Bush made no mention of the downing of the helicopter during his State of the Union speech. But he did address the very issue that has made the war's privatization a linchpin of his Iraq policy -- the need for more troops. The president called on Congress to authorize an increase of about 92,000 active-duty troops over the next five years. He then slipped in a mention of a major initiative that would represent a significant development in the U.S. disaster response/reconstruction/war machine: a Civilian Reserve Corps.
"Such a corps would function much like our military Reserve. It would ease the burden on the armed forces by allowing us to hire civilians with critical skills to serve on missions abroad when America needs them," Bush declared. This is precisely what the administration has already done, largely behind the backs of the American people and with little congressional input, with its revolution in military affairs. Bush and his political allies are using taxpayer dollars to run an outsourcing laboratory. Iraq is its Frankenstein monster.

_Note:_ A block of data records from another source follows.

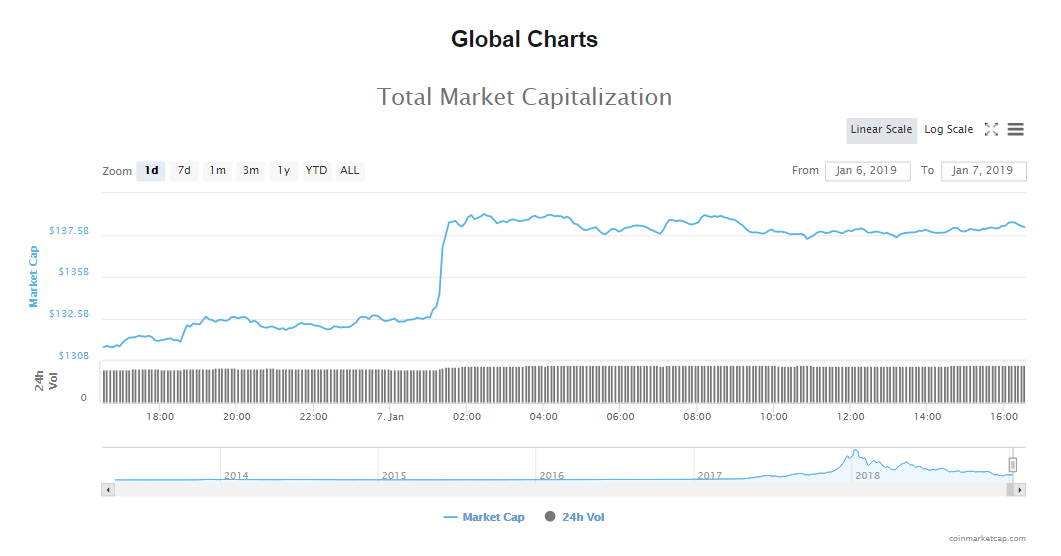Switch to Linear Scale
Viewport: 1061px width, 556px height.
click(881, 130)
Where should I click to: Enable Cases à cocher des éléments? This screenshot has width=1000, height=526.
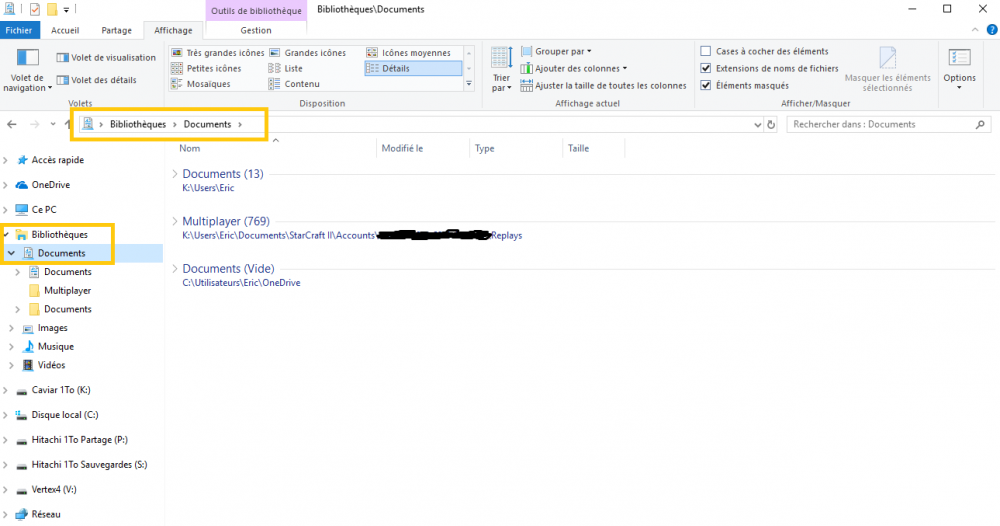click(x=706, y=52)
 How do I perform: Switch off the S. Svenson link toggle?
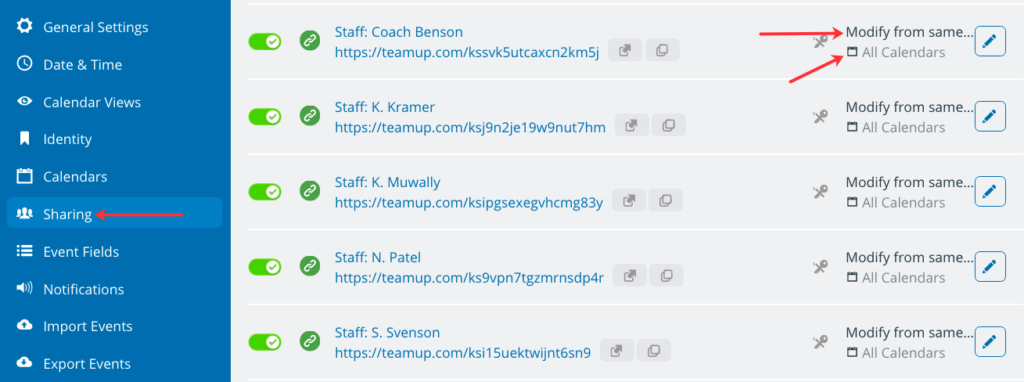(264, 342)
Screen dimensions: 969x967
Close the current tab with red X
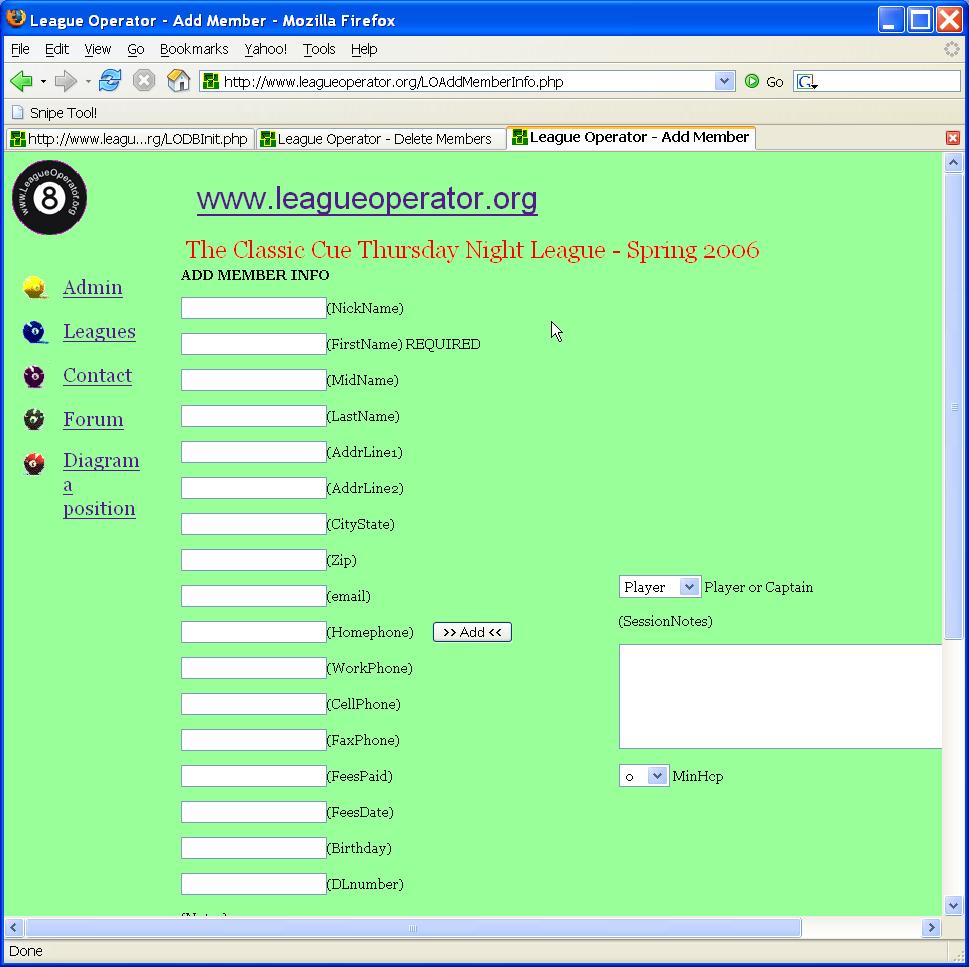point(952,138)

Already, private contractors constitute the second-largest "force" in Iraq. At last count, there were about 100,000 contractors in Iraq, of which 48,000 work as private soldiers, according to a Government Accountability Office report. These soldiers have operated with almost no oversight or effective legal constraints and are an undeclared expansion of the scope of the occupation. Many of these contractors make up to $1,000 a day, far more than active-duty soldiers. What's more, these forces are politically expedient, as contractor deaths go uncounted in the official toll.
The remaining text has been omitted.